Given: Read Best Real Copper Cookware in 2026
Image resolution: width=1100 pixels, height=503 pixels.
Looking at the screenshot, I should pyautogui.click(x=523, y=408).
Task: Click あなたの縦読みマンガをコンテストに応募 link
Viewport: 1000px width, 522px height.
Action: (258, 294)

---

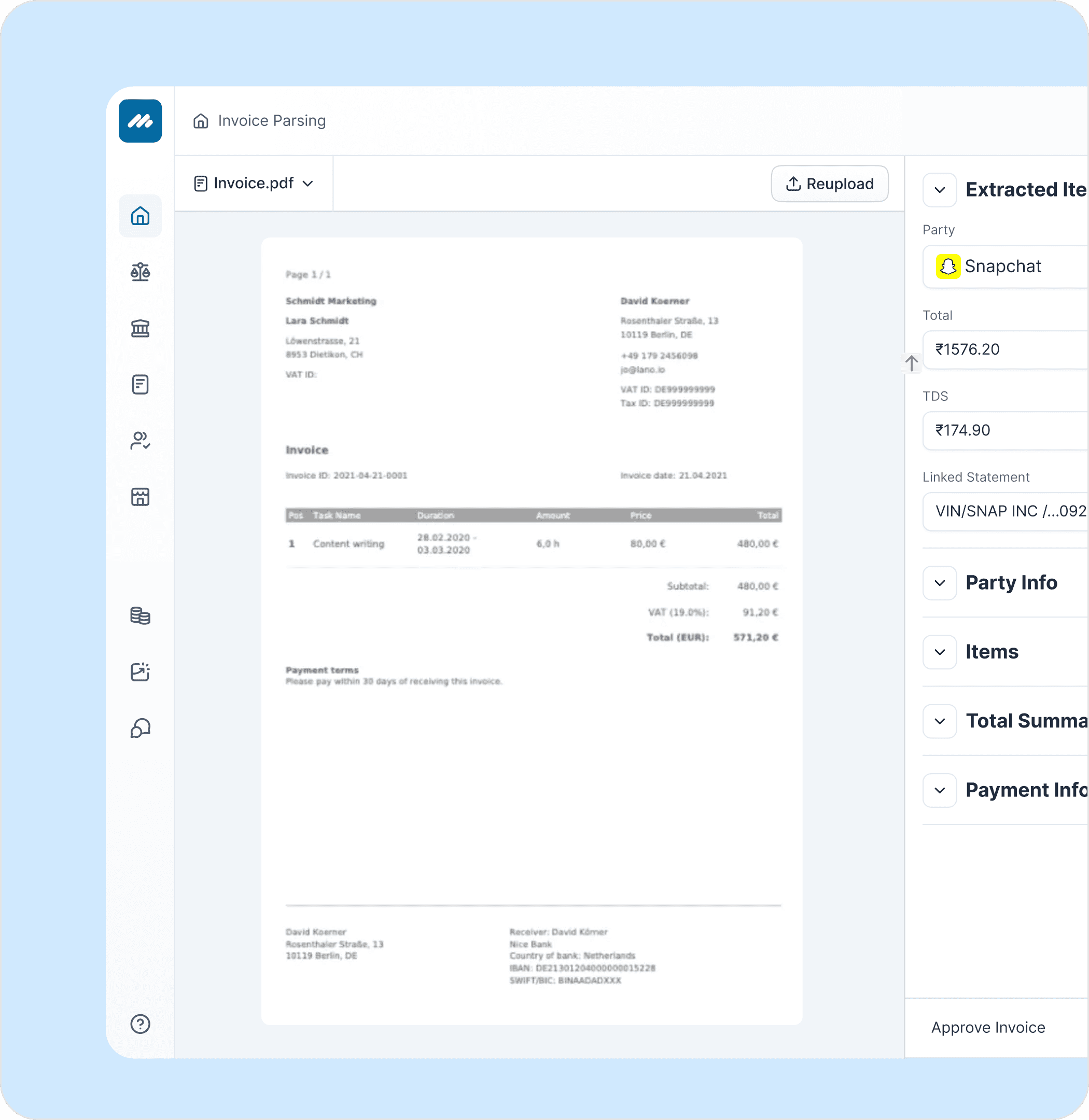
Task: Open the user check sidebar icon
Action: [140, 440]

» **Problem description**: Count the lines in the entries above that contain the string "width", treating uppercase and lowercase as different. Reply with the number alone.

» **Result of the exercise**: 2